## TASK STATEMENT
Each line in the records below, from the one that contains "Choose the identical" to the one that contains "This screenshot has height=784, width=1254.", should be reproduced exactly, the first and last included.

## DATA EXTRACT
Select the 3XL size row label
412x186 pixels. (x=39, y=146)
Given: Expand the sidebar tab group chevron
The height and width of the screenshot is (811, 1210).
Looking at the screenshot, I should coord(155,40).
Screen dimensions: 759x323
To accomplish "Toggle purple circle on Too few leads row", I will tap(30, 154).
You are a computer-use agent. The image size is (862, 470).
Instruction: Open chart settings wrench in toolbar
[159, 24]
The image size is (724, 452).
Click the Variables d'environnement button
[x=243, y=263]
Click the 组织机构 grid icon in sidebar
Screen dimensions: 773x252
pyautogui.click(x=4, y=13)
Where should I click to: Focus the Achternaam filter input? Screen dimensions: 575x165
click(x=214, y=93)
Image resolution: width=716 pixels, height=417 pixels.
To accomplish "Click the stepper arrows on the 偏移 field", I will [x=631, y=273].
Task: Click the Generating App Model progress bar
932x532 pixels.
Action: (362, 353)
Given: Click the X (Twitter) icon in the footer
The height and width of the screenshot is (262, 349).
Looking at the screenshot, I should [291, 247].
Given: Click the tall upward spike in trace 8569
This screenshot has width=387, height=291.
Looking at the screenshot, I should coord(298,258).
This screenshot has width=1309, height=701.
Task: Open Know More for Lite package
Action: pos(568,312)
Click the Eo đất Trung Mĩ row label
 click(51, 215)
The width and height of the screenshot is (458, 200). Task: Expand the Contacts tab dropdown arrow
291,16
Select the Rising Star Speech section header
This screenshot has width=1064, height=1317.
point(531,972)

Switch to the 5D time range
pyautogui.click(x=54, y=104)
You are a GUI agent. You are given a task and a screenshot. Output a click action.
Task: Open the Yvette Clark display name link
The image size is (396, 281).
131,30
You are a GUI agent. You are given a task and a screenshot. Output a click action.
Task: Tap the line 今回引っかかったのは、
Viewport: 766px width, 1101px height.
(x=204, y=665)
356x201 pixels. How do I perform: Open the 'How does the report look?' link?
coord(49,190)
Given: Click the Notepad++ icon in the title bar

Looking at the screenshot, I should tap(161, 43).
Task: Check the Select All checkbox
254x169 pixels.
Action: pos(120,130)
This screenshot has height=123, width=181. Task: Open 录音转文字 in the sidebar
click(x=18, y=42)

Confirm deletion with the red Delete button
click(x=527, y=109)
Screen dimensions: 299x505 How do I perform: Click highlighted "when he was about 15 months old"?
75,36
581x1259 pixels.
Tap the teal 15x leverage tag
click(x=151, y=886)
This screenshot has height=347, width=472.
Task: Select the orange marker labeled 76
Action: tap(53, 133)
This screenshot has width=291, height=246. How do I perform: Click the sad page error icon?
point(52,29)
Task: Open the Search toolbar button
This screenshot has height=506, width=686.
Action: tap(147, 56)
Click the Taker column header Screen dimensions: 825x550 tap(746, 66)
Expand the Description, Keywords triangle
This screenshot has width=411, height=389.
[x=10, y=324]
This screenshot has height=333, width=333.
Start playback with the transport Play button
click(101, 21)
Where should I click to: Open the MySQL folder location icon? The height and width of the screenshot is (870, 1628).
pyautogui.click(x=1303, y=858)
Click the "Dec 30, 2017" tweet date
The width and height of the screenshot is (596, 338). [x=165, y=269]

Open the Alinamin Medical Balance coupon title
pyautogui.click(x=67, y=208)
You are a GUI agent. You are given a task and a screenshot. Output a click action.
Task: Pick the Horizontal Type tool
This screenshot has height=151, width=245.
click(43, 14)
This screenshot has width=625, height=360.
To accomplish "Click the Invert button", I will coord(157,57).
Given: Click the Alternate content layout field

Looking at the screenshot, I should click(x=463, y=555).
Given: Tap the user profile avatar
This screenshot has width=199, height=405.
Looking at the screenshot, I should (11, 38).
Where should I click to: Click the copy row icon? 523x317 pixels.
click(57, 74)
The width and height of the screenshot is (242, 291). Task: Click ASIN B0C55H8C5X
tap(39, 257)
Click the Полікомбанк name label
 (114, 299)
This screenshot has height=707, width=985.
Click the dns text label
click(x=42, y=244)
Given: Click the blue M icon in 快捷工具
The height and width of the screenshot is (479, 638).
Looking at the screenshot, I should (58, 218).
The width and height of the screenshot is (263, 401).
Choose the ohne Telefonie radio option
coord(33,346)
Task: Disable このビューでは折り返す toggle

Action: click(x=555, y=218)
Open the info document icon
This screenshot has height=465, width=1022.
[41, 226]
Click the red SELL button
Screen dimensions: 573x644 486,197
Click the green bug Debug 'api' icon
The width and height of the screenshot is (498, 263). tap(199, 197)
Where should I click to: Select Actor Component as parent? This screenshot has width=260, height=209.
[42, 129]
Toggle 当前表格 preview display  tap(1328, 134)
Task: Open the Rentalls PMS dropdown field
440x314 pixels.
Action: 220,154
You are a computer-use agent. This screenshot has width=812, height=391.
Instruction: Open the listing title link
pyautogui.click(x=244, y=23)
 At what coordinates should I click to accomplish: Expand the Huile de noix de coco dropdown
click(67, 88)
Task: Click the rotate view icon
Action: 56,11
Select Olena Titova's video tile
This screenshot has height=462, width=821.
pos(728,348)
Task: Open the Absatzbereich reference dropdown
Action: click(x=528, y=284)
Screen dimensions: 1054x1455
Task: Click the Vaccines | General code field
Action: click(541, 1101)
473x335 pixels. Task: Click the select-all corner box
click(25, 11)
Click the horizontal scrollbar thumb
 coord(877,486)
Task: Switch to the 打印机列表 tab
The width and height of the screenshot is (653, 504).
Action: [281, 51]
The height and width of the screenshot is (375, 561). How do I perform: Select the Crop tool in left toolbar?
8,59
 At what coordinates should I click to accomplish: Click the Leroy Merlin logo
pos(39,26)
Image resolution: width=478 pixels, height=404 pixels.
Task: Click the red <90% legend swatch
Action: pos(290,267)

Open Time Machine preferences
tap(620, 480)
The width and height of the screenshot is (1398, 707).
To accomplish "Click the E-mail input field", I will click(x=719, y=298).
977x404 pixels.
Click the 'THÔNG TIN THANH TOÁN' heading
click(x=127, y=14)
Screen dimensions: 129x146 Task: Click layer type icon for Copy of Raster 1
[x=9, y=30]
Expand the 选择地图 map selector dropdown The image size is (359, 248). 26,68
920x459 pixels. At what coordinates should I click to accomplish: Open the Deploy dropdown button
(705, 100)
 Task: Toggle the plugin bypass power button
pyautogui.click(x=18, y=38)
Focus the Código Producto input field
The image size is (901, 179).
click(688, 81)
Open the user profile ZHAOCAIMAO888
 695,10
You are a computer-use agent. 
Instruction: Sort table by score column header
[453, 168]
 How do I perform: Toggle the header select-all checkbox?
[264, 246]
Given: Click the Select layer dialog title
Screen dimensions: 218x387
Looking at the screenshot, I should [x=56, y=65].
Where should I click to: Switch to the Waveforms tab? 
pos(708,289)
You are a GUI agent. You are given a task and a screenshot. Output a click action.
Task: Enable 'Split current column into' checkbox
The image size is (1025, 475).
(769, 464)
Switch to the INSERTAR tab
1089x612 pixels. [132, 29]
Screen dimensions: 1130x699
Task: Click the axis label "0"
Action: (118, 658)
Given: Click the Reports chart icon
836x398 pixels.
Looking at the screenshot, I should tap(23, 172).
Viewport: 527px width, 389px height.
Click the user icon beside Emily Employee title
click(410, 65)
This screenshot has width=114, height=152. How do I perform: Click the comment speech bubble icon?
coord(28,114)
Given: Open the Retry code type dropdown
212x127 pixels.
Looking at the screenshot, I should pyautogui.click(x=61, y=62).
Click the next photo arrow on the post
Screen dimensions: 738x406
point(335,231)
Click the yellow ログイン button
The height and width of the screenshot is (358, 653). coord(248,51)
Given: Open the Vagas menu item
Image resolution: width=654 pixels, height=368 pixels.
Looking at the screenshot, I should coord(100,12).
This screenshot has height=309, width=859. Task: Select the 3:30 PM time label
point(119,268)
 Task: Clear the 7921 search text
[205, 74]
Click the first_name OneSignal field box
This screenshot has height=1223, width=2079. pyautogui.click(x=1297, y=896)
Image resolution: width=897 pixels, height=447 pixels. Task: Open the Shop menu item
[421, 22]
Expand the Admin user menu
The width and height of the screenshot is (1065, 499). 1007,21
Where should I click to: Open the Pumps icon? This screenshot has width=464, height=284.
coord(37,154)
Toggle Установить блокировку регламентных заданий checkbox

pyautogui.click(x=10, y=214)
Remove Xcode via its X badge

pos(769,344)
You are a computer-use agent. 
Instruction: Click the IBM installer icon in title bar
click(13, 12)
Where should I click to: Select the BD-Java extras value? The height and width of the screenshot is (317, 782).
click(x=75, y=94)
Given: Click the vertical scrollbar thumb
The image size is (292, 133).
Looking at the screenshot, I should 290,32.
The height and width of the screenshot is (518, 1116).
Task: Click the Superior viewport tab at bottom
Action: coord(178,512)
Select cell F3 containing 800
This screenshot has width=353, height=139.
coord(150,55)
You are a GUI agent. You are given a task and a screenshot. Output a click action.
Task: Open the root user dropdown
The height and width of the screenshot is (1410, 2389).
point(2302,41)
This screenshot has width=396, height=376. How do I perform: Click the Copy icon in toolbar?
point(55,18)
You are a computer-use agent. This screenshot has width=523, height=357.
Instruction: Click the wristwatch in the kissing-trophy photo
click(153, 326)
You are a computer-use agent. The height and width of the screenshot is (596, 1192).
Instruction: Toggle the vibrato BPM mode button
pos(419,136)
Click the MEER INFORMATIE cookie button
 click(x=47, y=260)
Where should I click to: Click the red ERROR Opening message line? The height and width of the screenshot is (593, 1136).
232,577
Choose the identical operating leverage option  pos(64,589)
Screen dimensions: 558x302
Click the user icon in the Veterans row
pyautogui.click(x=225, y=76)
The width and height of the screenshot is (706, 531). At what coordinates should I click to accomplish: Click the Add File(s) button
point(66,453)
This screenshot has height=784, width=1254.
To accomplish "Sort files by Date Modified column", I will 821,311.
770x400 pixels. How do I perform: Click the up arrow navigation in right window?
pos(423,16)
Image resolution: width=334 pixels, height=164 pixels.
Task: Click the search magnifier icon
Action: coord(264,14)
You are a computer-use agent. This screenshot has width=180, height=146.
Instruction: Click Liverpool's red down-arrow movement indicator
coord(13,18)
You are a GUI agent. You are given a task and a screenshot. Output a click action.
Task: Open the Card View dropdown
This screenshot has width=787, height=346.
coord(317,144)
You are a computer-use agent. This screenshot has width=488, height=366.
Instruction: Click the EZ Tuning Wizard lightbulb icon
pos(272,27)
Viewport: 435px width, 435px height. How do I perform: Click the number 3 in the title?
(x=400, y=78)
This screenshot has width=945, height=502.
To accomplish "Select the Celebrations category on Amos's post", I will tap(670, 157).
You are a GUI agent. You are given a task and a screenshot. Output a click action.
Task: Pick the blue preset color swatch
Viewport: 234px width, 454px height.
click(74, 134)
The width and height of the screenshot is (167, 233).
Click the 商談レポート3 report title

## ANSWER SPACE
Choose the identical operating leverage option  pos(64,589)
Screen dimensions: 558x302
Click the user icon in the Veterans row
pyautogui.click(x=225, y=76)
The width and height of the screenshot is (706, 531). At what coordinates should I click to accomplish: Click the Add File(s) button
point(66,453)
This screenshot has height=784, width=1254.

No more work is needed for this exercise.